I also do not find that UAM breached the Board Seat Agreement. The Board, in a faithful discharge of its fiduciary duties, recognized a conflict in the Designee engaging as counsel, in his capacity as a director and on behalf of UAM, the same counsel that was adverse to UAM in the Fraud Litigation. Partners' argument that UAM waived conflicts by operation of the language in the Merger Agreement is unavailing. The Merger Agreement provided that UAM waived conflicts of interest in K&E's representation of Partners in a dispute between UAM and Partners; that is relevant to the Fraud Litigation, but that waiver does not apply to sanction a UAM director's representation by counsel where that counsel also represents Partners in a dispute with UAM. Put simply, the conflict between Sperzel's right to counsel of his choosing, and the Board's fiduciary interest in protecting confidential information from conflicted counsel, does not "relate to" the Merger Agreement, and the conflict waiver embodied in that Agreement is inapplicable here. Further, I do not find that the term "Affiliate" includes Sperzel in his capacity as a UAM director.[63] As a director, Sperzel's duties run to UAM and its stockholders, not to Partners.

Importantly, UAM did not outright refuse to seat Sperzel, but instead agreed to seat him once the problem of conflicted representation was solved. That cannot be said to be a breach of the Board Seat Agreement.

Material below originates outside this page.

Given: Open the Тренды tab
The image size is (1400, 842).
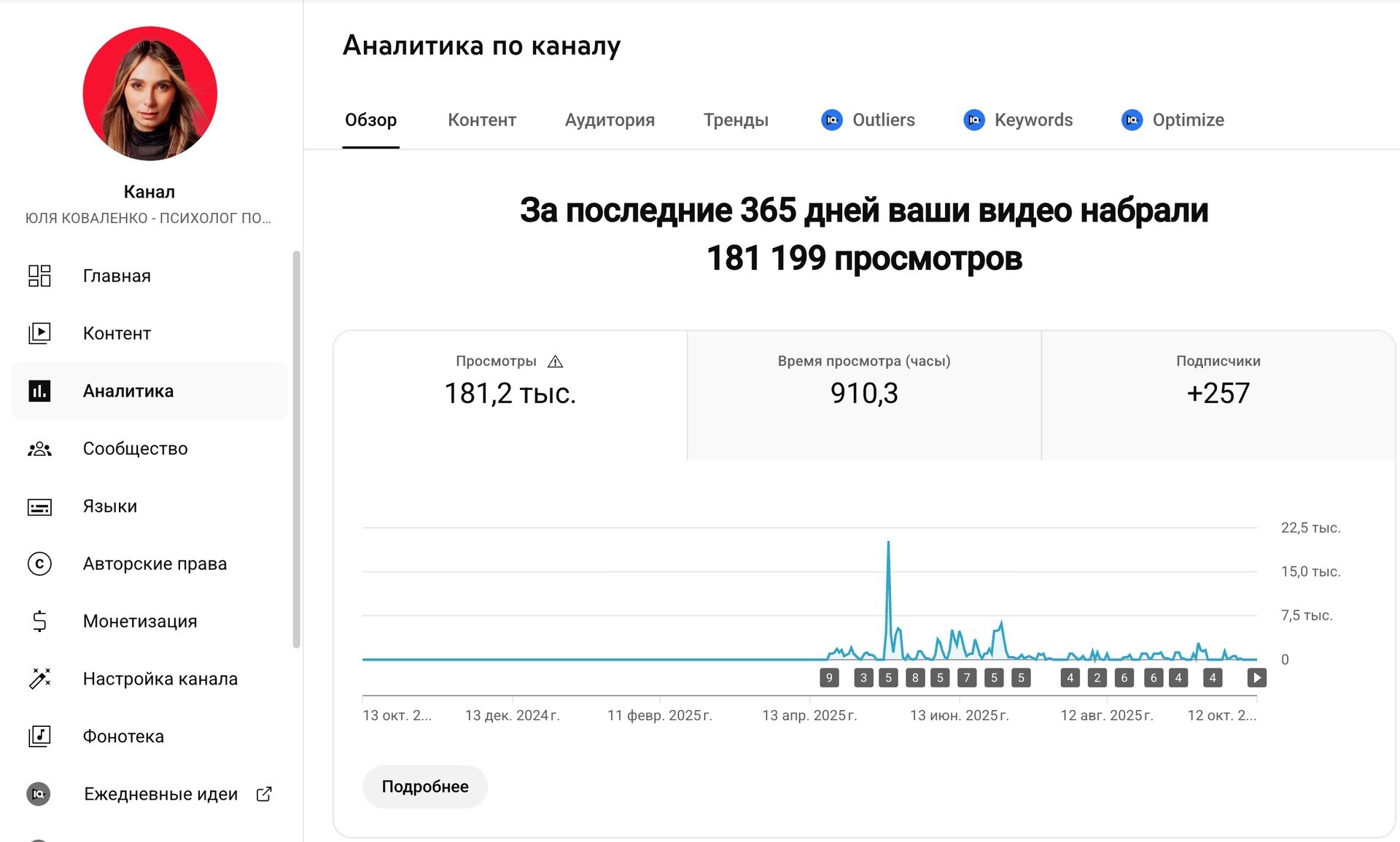Looking at the screenshot, I should (736, 120).
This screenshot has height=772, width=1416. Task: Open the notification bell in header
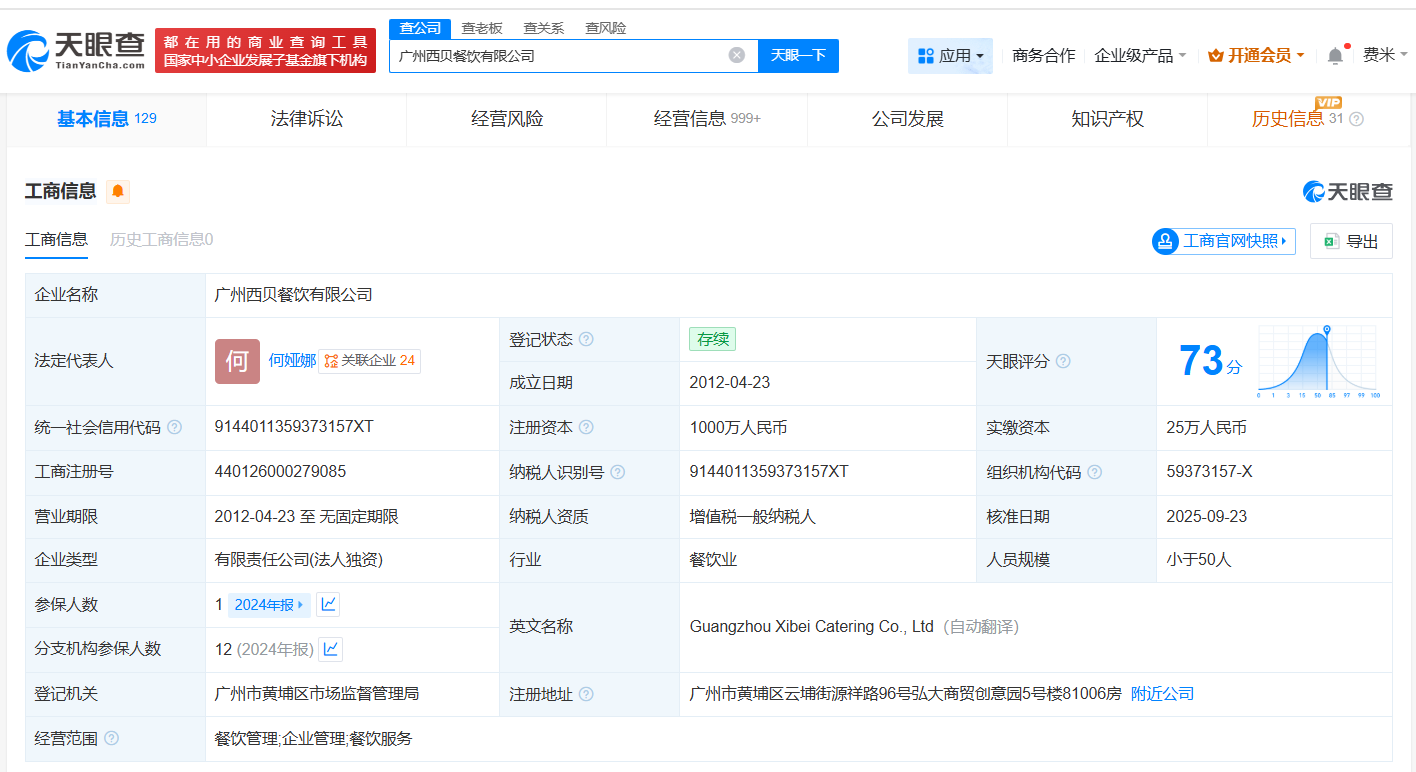[1335, 56]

Nevertheless, the parties resorted to litigation, only later to settle their claim in a way that seems obvious: allow Sperzel to use K&E and MNAT as his counsel with the requirement that the firm create ethical walls between its representation of Sperzel in his capacity as a director and its representation of Partners, GTCR, and the other defendants in the Fraud Litigation.

Because I find that neither party breached the Board Seat Agreement, I need not reach the question of whether Partners has sustained damages by way of lost opportunity to participate in the Cap Z Transaction (unlikely, in the context of the current stock price), or whether either party would be entitled to fee-shifting under the terms of the Merger Agreement.

Finally, the Plaintiffs argued that they are entitled to attorney's fees under the bad faith exception to the American rule, and seek to further develop the record in that regard. It is clear to me, however, that the Board was responding to a legitimate concern when it addressed the conflict created by the proposed representation of a director by a law firm that was also representing a litigation adversary. The record is sufficient for me to find, as a matter of law, that there was no bad faith either in the conduct or in the litigation.[64] Accordingly, I am granting summary judgment and dismissing Count II of the Complaint.


For the foregoing reasons, the Defendant's Motion for Summary Judgment is granted. An appropriate order accompanies this Memorandum Opinion.


AND NOW, this 17th day of June, 2015, The Court having considered the Defendant's Motion for Summary Judgment (the "Motion"), and for the reasons set forth in the Memorandum Opinion dated June 17, 2015, IT IS HEREBY ORDERED that the Motion is GRANTED.